EffluentThe Royal Spanish Academy ( RAE ), in its dictionary, defines an effluent as a fluid from an industrial facility . The term comes from the verb effluir , which refers to the escape of a gas or liquid to the outside.

For example: "A polluting effluent reached the lake and caused massive poisoning of fish" , "To be sustainable, we have to opt for factories that do not generate effluents and that, therefore, are friendly to the environment" , " The national government invested ten million pesos to improve the treatment of sewage effluents in the riverside area .

Effluents constitute a problem for ecology because they are often polluting . That is why there are laws that establish how industries must treat or discharge them. When untreated effluent reaches waterways, serious environmental problems can occur that affect the health of people and animals.

In the field of hydrology , the water course that emerges from a river or a lake as a branch is called effluent.
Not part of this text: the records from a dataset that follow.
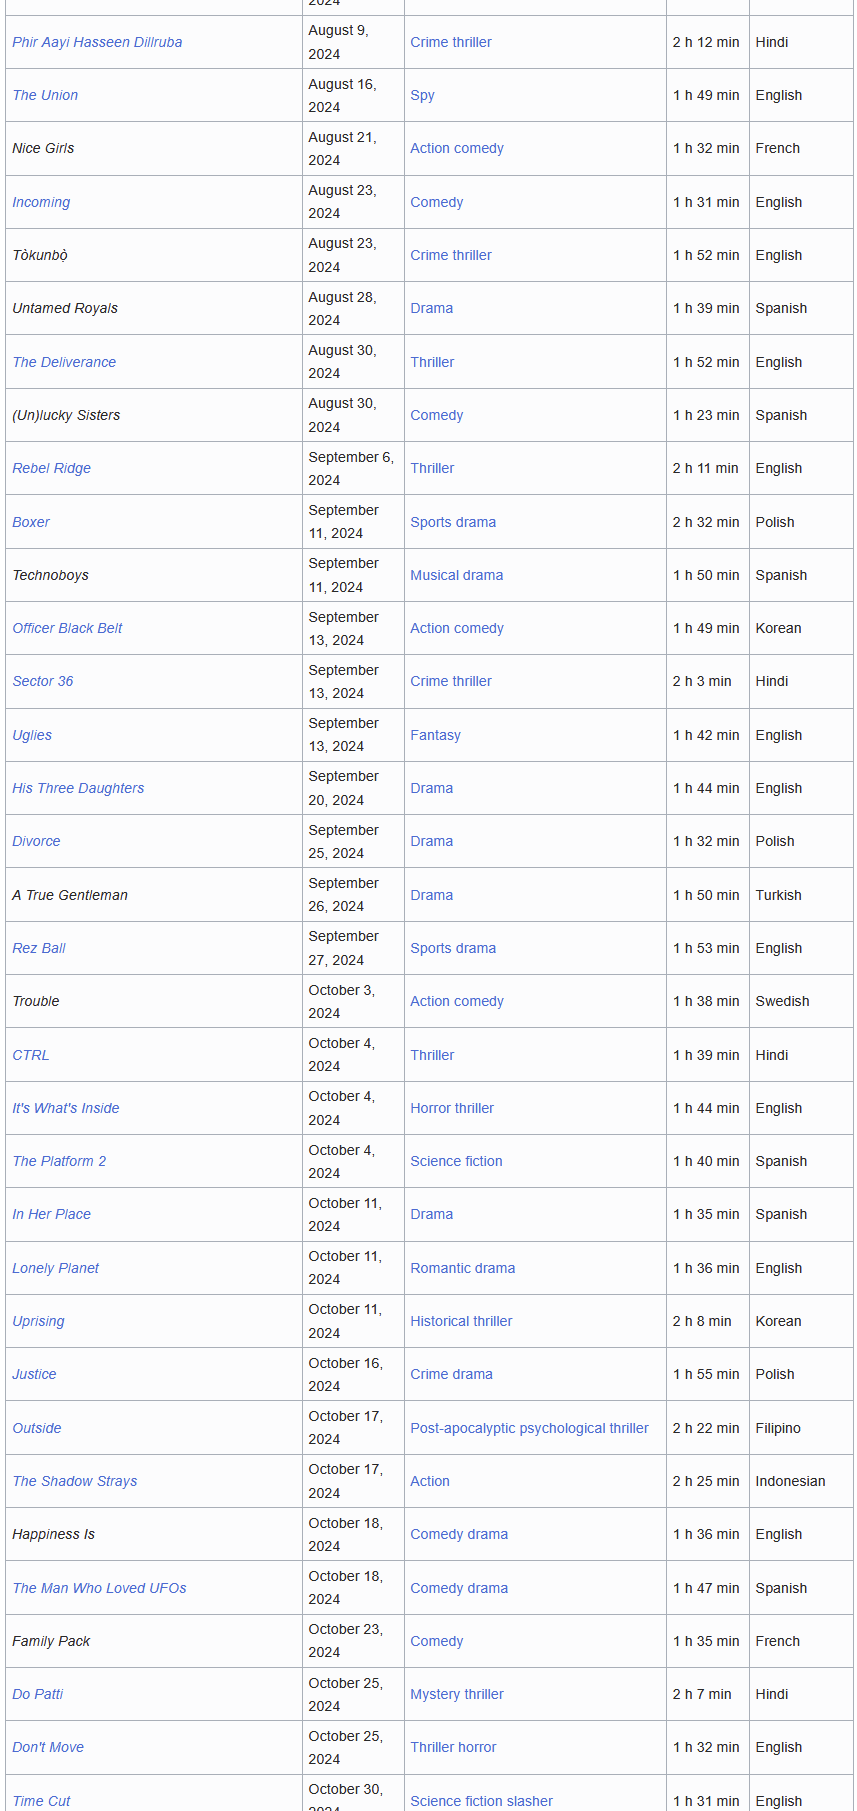Open the Rebel Ridge film page

(51, 468)
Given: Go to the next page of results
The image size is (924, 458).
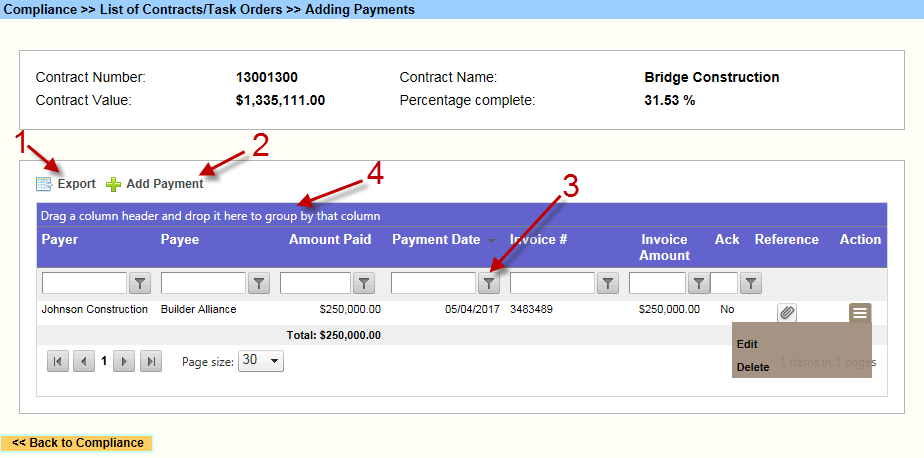Looking at the screenshot, I should (x=124, y=362).
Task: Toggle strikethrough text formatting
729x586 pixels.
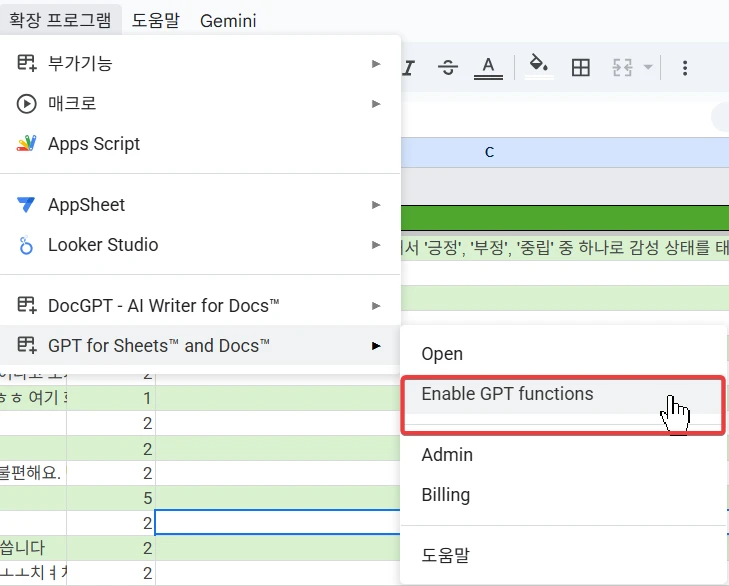Action: 448,68
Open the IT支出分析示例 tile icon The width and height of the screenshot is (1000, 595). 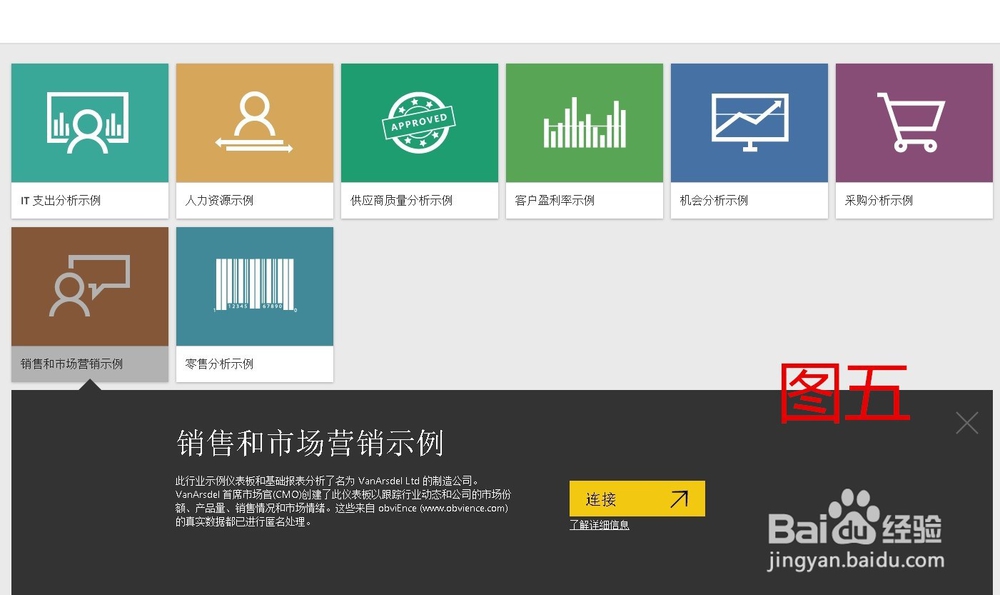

The course that, on the other hand, joins a river or lake is called a tributary .

Hydrology belongs to the group of Earth sciences , the natural disciplines that focus on the study of the morphology, structure , dynamics and evolution of our planet. The theme that stands out in this framework is water, as can be seen in its lexical component hydor , coming from Greek, which can be translated as "water."

The phenomena related to water that are of interest to hydrology are its distribution, its chemical, mechanical and physical properties, its occurrence and its circulation on the Earth's surface, in the atmosphere and in the oceans. In more precise terms, it focuses on the study of soil moisture, the balance of glaciers from the point of view of their masses, runoff (the current that is discharged when a channel, natural or artificial, or well a deposit).
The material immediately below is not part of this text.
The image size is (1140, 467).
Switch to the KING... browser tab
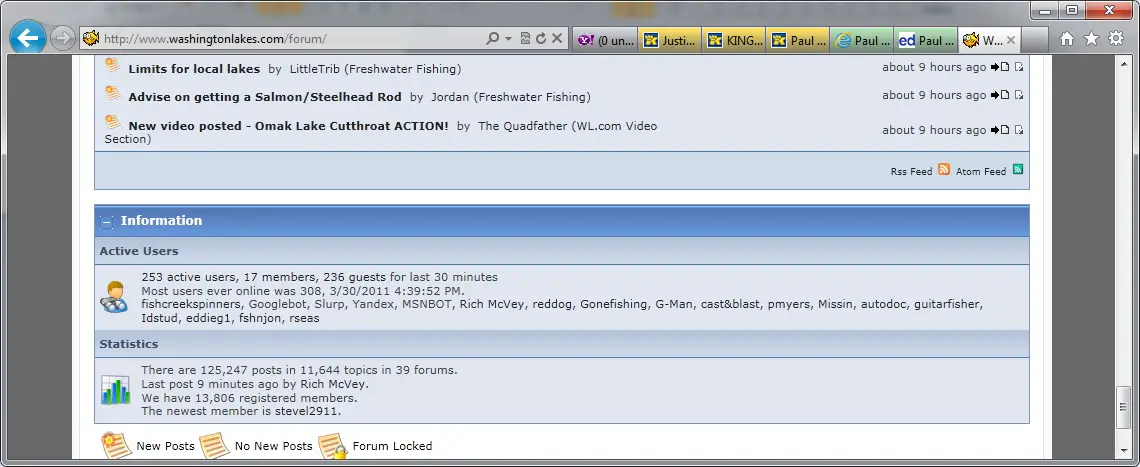734,40
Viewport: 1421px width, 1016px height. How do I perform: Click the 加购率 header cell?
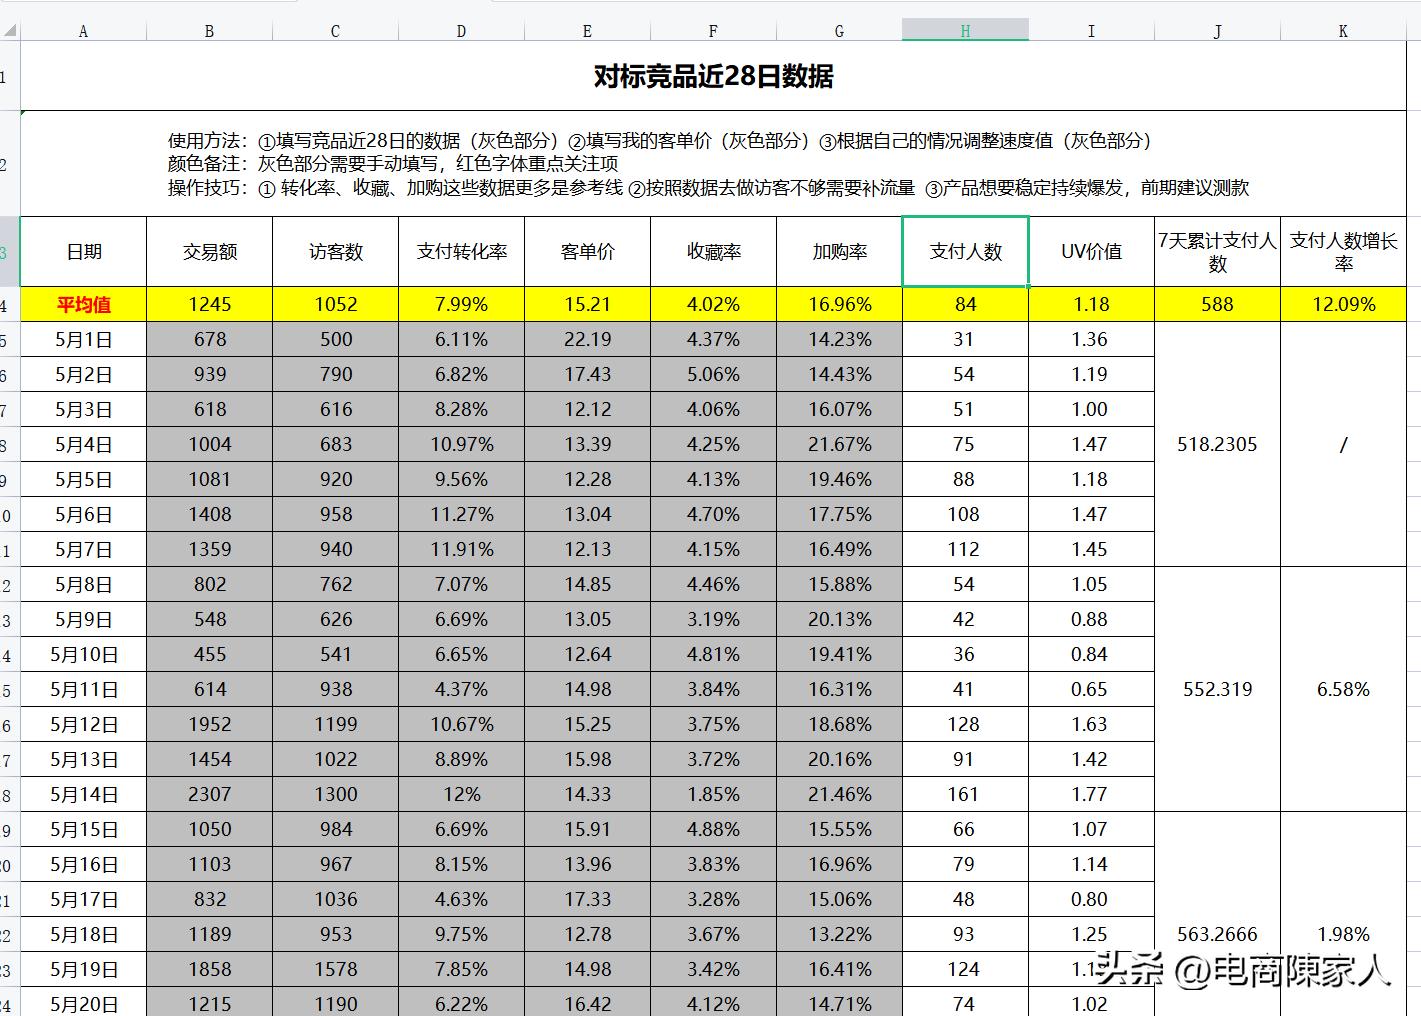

Confluence is the place where these courses converge: those that leave (effluents) and those that arrive (tributaries). The effluents can be natural, such as those that arise in deltas; or artificial, created by humans to supply water to a population or for irrigation purposes. In the case of artificial effluents, they are usually canals or ditches .

Another way of understanding effluents is as liquid waste that is not easy to recycle or purify using methods such as biological or physical-chemical purification , among other traditional ones. The cause of this difficulty lies in the characteristics of their composition, which in turn result in a great risk if they are spilled by accident. To treat these effluents in the best possible way, therefore, there are specialized companies that have various distillation and evaporation technologies, created to concentrate the waste to very high levels.

EffluentIt is necessary to point out that in several cases companies choose to store and send said effluents to the so-called waste managers , something that entails an economic expense that could be avoided with treatment in the facilities themselves. As if this savings were not enough, purification produces by-products that can be sold to obtain extraordinary income.

Among the most advanced and appropriate technologies for treating effluents are the following:

* crystallizers;

* vacuum evaporators;

* reverse osmosis ;

* nanofiltration, ultrafiltration and microfiltration;

* ion exchange resins;

* biological and physical-chemical purification plants;

* electrodeionization;

The origin of the effluents that can be treated with these technologies are various, and that is why experts must identify them in each case to know how to proceed. Some possibilities are: energy production plants; urban solid waste landfills ; industrial type activities; gas, oil and mining extraction plants.